* begin Source material *

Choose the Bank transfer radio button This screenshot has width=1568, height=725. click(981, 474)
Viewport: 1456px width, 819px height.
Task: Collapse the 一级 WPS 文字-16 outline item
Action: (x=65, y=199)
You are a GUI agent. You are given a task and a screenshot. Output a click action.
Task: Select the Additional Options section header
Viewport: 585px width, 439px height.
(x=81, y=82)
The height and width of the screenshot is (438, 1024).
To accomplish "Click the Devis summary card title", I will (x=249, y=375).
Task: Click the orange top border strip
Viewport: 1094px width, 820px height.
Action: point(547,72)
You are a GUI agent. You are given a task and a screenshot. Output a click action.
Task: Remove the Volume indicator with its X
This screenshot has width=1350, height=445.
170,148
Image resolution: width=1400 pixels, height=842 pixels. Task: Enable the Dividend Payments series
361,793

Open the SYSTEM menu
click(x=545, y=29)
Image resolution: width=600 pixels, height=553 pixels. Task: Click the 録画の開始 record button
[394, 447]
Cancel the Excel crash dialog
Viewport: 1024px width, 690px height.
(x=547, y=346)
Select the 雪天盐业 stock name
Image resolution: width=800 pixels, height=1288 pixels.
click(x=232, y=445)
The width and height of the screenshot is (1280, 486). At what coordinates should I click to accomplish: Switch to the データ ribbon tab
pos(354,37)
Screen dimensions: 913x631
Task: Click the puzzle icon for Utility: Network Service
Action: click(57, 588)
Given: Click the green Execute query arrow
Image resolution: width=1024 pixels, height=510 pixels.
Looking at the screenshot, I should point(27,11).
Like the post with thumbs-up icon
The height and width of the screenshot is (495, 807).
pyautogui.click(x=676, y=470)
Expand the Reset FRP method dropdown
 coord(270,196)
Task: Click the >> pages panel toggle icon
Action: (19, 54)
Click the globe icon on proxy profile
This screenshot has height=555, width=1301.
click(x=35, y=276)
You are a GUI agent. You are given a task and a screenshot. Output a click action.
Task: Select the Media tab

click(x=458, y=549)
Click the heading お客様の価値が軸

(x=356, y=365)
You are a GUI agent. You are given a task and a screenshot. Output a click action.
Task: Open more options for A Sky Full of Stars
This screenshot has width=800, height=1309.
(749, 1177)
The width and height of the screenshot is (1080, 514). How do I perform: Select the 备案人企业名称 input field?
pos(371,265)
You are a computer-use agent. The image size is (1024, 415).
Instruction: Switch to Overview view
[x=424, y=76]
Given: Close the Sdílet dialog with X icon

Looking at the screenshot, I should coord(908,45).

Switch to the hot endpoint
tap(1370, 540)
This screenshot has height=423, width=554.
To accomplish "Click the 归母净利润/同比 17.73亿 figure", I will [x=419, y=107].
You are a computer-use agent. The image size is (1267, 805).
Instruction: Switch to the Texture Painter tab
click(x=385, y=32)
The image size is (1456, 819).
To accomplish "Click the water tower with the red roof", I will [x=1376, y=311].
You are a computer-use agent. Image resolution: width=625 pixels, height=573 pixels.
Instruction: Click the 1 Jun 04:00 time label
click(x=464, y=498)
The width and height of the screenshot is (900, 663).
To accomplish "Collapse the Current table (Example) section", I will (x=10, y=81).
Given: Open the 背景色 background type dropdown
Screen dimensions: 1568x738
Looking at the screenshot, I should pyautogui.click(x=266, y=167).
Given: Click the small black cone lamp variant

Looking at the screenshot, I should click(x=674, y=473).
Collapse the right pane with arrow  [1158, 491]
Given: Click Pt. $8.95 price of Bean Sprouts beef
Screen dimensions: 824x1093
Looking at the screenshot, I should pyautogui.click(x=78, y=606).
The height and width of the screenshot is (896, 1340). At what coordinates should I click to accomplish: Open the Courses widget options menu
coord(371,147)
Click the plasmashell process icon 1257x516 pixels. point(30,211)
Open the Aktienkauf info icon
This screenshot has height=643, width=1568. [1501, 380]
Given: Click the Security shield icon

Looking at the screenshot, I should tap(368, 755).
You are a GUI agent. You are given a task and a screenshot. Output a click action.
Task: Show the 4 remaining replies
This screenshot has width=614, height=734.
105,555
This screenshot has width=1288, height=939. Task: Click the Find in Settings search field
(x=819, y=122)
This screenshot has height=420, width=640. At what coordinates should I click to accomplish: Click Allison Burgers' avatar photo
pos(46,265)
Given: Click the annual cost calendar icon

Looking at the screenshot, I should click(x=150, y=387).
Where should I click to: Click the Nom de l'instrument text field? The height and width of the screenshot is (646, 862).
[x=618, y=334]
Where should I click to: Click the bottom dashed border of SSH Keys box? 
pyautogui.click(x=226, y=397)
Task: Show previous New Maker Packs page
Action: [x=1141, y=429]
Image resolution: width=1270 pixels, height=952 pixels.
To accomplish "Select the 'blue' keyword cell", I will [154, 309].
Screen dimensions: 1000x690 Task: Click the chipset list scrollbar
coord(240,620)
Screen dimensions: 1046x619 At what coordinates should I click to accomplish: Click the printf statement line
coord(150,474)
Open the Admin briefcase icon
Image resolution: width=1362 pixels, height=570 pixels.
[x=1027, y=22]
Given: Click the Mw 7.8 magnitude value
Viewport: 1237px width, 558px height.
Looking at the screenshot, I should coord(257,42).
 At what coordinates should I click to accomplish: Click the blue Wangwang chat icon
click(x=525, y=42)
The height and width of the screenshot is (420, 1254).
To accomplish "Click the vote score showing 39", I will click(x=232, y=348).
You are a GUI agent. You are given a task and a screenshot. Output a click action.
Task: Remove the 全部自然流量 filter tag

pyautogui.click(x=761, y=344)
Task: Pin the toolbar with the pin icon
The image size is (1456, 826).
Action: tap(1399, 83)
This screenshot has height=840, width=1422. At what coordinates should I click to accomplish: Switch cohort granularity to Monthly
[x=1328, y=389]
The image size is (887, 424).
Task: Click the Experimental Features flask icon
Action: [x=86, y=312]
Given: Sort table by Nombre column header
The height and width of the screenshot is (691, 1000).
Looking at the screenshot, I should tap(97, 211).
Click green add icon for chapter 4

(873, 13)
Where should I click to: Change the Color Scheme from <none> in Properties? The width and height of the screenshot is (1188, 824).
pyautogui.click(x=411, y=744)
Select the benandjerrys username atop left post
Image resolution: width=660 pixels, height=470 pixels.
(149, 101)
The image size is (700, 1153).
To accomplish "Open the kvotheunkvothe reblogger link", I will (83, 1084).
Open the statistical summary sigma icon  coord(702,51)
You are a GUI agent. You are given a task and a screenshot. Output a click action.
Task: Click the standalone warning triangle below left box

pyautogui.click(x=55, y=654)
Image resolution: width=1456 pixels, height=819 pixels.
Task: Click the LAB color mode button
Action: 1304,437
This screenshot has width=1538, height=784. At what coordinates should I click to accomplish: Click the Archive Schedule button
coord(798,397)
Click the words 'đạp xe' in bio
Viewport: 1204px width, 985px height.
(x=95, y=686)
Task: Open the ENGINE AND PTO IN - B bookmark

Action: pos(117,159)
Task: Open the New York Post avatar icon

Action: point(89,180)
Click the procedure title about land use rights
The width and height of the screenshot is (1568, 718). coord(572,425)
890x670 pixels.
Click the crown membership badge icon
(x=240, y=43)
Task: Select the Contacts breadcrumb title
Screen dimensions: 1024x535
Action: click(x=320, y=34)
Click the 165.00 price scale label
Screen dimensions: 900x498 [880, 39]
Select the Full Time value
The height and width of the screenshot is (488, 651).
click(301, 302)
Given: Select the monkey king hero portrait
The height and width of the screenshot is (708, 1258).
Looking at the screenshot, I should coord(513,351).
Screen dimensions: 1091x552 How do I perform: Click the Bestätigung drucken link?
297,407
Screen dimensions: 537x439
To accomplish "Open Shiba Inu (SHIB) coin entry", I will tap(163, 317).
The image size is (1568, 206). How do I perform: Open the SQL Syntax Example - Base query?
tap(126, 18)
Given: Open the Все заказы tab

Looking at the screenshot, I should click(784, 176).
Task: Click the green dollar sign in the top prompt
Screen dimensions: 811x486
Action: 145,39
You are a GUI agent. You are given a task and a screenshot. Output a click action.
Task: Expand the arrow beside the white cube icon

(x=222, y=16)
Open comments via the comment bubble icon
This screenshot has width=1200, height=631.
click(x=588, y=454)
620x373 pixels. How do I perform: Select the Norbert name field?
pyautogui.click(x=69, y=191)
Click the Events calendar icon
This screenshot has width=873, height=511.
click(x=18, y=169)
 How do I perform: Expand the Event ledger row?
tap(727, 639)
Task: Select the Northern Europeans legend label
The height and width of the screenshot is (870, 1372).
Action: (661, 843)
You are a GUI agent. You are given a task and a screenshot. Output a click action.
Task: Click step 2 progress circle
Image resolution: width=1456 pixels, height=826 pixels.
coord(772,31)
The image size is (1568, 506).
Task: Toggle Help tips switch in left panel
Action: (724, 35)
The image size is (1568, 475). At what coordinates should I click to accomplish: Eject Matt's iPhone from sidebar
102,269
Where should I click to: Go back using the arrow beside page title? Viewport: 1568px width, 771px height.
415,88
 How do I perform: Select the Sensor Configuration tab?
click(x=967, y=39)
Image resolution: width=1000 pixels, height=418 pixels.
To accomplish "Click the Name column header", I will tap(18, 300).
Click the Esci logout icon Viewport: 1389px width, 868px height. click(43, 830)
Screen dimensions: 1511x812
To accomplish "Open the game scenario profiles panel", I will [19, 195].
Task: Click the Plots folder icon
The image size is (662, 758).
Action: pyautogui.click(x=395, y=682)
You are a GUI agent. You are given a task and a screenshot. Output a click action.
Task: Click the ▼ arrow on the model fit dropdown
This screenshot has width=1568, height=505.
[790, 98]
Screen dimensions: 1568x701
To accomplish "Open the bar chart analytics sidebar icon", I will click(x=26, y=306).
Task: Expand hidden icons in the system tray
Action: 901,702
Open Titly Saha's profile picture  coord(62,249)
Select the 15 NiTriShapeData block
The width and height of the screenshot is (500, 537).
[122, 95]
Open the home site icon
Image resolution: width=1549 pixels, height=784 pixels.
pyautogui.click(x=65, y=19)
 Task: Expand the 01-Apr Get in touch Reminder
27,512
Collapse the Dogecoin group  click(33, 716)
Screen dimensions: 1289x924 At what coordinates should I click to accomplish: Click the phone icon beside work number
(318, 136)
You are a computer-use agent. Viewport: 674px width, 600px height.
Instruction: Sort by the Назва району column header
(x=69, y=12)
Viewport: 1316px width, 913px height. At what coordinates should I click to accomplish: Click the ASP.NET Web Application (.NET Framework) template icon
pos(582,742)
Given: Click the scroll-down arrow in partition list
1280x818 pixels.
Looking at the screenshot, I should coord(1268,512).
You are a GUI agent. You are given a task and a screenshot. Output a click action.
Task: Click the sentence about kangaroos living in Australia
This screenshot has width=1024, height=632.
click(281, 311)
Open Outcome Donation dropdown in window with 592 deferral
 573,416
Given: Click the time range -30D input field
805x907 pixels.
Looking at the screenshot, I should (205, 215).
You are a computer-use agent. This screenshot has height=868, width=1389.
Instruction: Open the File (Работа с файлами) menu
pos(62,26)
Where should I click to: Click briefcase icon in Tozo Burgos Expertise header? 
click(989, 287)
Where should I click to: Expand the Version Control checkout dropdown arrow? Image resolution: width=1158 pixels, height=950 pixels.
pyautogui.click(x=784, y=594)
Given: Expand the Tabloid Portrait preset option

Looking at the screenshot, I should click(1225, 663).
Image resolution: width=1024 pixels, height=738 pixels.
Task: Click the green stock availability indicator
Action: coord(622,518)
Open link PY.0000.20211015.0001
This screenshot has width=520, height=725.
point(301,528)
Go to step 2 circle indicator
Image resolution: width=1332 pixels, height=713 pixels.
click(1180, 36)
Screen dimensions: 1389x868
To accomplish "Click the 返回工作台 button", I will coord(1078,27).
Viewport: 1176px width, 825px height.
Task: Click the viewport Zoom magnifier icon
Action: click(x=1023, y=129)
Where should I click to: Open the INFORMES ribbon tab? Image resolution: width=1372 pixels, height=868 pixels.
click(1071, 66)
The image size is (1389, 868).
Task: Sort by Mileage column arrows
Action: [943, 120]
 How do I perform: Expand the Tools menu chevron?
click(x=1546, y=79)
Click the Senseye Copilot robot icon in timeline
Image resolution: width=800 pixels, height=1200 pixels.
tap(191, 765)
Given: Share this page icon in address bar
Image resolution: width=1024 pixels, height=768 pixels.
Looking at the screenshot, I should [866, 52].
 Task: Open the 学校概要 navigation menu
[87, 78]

* end Source material *

Brief:
Reproduce verbatim the portion of the listing that begins with the line containing "Screen dimensions: 1000x690" and ends with the line containing "Action: tap(1399, 83)", including both of those lines.

Exercise solution:
Screen dimensions: 1000x690 Task: Click the chipset list scrollbar
coord(240,620)
Screen dimensions: 1046x619 At what coordinates should I click to accomplish: Click the printf statement line
coord(150,474)
Open the Admin briefcase icon
Image resolution: width=1362 pixels, height=570 pixels.
[x=1027, y=22]
Given: Click the Mw 7.8 magnitude value
Viewport: 1237px width, 558px height.
Looking at the screenshot, I should coord(257,42).
 At what coordinates should I click to accomplish: Click the blue Wangwang chat icon
click(x=525, y=42)
The height and width of the screenshot is (420, 1254).
To accomplish "Click the vote score showing 39", I will click(x=232, y=348).
You are a GUI agent. You are given a task and a screenshot. Output a click action.
Task: Remove the 全部自然流量 filter tag

pyautogui.click(x=761, y=344)
Task: Pin the toolbar with the pin icon
The image size is (1456, 826).
Action: tap(1399, 83)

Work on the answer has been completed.